Billing/Coding Terms Flashcards
Account Payable
A/P
Money Owed BY the business
Account Receivable
A/R
Income or money owed TO the business
Guarantor
The Patient, Caregiver, power of attorney, or other entity responsible for the payment of the healthcare bill
Clearinghouse
A group that takes non-standard medical billing software formats and translate them into the standard EDI formats for submission to insurance payers
AMA
American Medical Association.
This organization manages and maintains the yearly CPT code list
Centers for Medicare and Medicaid services (CMS)
The federal agency that runs the Medicare program. In addition, CMS works with the states to run the Medicaid program.
CMS works to make sure that the beneficiaries in these programs are able to get high quality healthcare
Healthcare provider
Someone who provides medical services, such as doctors, hospitals, or labs.
CMS – 1450
UB – 04. Uniform Bill, formally known as UB – 92,
used for institutional billing also known as hospital visits.
CMS – 1500
The standard claim form used my health plans on which to consider payment to the medical provider.
Date of service (DOS)
The beginning and end dates of the health related service you received from the provider.
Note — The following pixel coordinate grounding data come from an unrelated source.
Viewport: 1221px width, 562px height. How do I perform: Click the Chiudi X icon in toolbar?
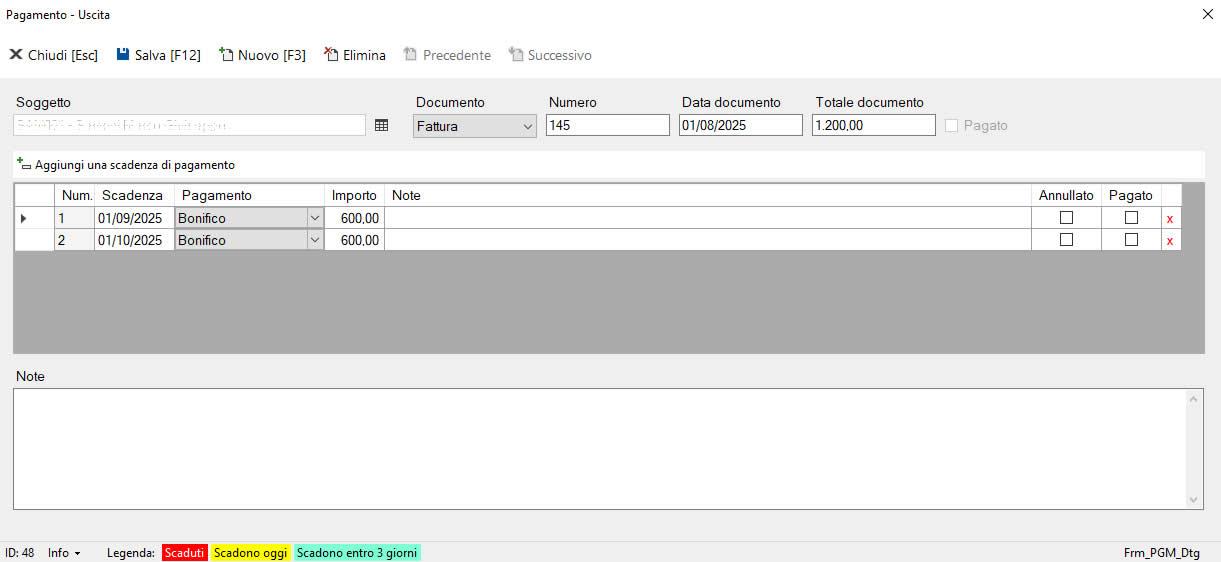pyautogui.click(x=16, y=55)
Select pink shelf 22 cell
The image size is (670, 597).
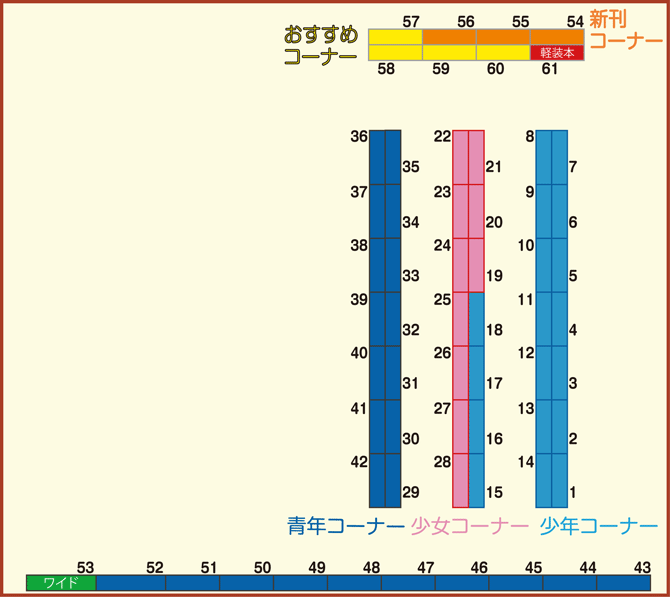(460, 157)
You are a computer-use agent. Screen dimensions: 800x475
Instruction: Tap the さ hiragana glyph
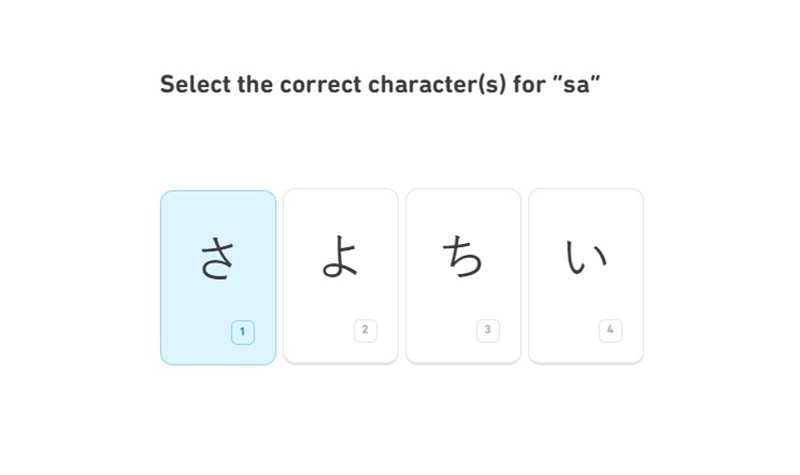coord(218,258)
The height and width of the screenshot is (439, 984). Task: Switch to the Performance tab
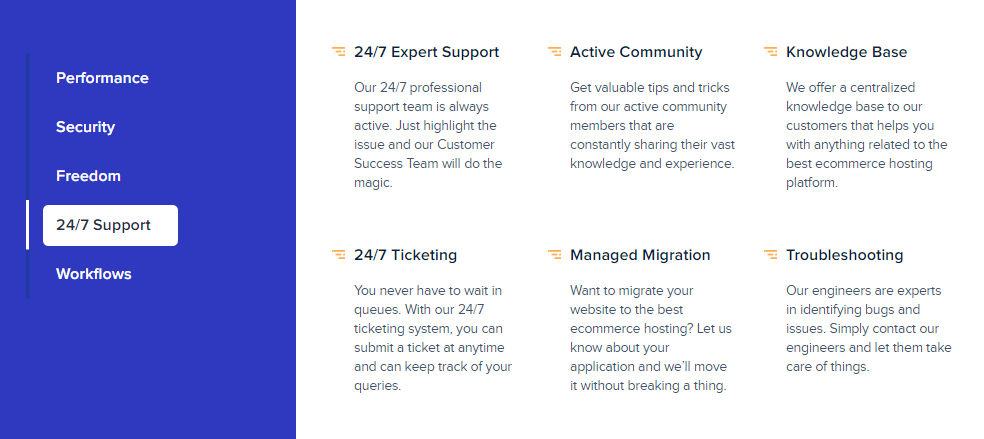[x=102, y=78]
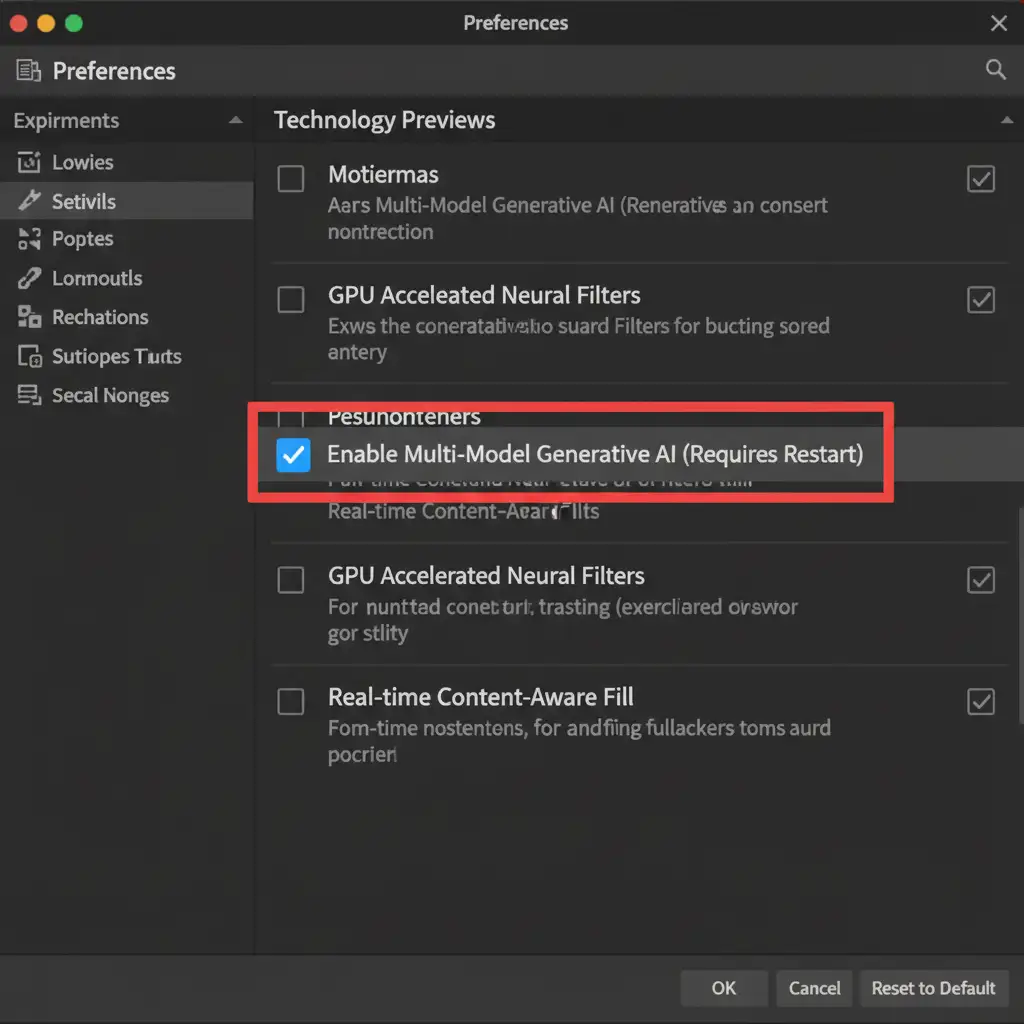Disable Enable Multi-Model Generative AI checkbox
The image size is (1024, 1024).
[x=292, y=455]
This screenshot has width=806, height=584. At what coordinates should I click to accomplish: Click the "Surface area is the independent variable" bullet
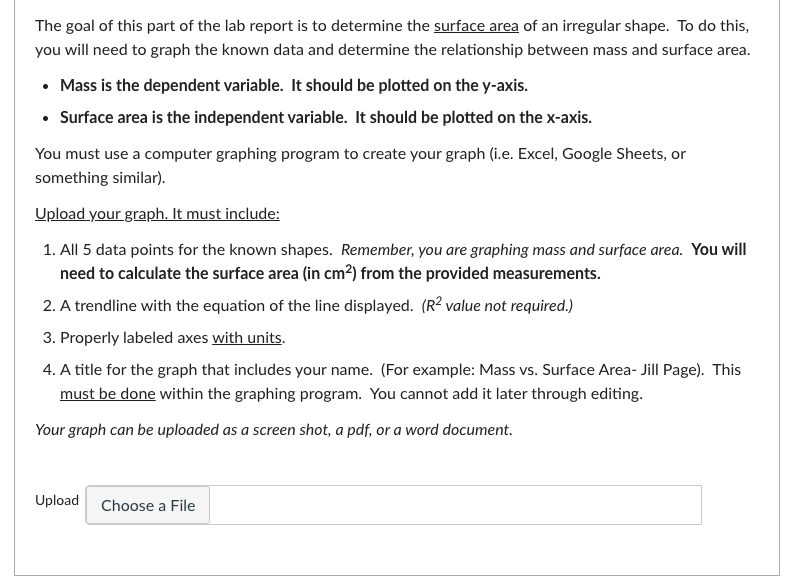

If the claim is for a doctor visit, the beginning and end dates will be the same.
Co-pay
Agreed amount of the charges for medical services that patients or guarantors must pay.
Co- insurance
Percentage or amount defined in the insurance plan for which the patient is responsible. Most plans have a ratio of 90/10, 80/20, or 70/30 etc.
For example- the insurance carrier pays 80% and the patient pays 20%
Deductible
How much cost sharing one must pay for medical services, often before insurance company starts to pay. The amount patient must pay before insurance coverage begins.
For example, the patient could have a $1000 deductible per year before their health insurance will begin paying. This could take several doctors visits or prescriptions to reach the deductible.
Superbill
One of the medical billing terms for the form the provider uses to document the treatment and diagnosis for a patient visit.
Typically includes several commonly use ICD 10 diagnosis and CPT procedural codes.
One of the most frequently used medical billing terms
Demographics
Physical characteristics of a patient such as age, sex, address etc.
Necessary for filing a claim
Subscriber
Identifies the individual who holds the insurance policy for coverage.
Also known as the insured person, insured, or policyholder.
Assignment of benefits
The patient or guardian sign the assignment of benefits form so that the medical provider will receive the insurance payment directly.
If this form is not signed, the patient or guardian will receive the insurance payment.
In-networking
And insurance plan which a provider signed a contract to participate in.
The provider agrees to except a discounted rate for procedures.